- REQUIREMENT: Select the lines below containing the word "computer".

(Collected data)
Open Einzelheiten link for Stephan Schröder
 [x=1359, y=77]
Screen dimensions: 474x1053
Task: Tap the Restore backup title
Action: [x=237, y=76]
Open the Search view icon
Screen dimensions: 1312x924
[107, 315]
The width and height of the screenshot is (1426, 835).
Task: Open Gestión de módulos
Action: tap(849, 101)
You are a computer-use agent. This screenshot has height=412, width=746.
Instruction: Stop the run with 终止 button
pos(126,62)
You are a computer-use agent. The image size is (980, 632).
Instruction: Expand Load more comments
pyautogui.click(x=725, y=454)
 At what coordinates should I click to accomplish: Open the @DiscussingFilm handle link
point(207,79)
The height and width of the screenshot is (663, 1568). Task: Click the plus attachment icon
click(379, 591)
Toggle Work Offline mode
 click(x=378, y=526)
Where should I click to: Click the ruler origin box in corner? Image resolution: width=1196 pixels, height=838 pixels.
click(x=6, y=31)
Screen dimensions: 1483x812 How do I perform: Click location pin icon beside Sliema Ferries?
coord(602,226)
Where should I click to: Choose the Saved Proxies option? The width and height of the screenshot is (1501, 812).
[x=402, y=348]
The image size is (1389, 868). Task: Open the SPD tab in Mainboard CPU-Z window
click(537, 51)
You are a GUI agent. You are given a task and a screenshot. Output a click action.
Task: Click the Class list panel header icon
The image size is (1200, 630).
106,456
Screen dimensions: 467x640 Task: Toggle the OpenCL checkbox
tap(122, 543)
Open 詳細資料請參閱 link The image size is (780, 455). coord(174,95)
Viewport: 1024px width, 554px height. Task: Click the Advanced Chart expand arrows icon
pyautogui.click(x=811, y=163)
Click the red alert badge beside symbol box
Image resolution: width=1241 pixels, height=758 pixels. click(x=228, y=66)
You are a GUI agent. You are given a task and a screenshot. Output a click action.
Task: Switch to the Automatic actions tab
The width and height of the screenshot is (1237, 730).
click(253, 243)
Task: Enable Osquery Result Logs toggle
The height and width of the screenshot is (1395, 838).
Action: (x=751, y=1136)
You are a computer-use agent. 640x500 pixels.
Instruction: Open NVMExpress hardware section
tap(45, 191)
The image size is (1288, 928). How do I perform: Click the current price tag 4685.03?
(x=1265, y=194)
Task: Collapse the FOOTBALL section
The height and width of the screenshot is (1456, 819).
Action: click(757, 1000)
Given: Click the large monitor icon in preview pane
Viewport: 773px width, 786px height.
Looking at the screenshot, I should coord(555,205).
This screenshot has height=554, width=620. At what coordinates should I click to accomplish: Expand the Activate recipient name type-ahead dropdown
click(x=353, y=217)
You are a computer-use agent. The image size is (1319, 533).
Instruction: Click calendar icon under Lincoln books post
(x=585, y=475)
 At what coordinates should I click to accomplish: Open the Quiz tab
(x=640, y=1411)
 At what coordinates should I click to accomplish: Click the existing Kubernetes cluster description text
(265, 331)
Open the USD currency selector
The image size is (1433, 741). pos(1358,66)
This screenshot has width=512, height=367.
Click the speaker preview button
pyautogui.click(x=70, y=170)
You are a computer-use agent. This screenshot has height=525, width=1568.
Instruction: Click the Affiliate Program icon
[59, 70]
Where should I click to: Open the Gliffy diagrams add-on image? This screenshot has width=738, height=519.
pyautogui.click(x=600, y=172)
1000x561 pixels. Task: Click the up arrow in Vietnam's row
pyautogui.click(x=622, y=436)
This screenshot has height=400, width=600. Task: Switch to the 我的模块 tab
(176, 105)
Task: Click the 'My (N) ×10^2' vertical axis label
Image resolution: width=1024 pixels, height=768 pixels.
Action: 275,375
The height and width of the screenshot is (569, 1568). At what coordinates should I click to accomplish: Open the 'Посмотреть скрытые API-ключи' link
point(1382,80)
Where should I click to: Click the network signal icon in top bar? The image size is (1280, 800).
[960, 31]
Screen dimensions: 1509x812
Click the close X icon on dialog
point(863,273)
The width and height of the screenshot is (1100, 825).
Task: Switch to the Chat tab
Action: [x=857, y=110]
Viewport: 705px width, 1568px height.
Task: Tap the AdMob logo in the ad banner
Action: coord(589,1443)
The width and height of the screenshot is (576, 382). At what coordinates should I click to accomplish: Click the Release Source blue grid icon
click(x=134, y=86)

- PROBLEM SOLUTION:
You are a computer-use agent. This screenshot has height=412, width=746.
You are a computer-use agent. The image size is (980, 632).
You are a computer-use agent. 640x500 pixels.
You are a computer-use agent. The image size is (1319, 533).
You are a computer-use agent. This screenshot has height=525, width=1568.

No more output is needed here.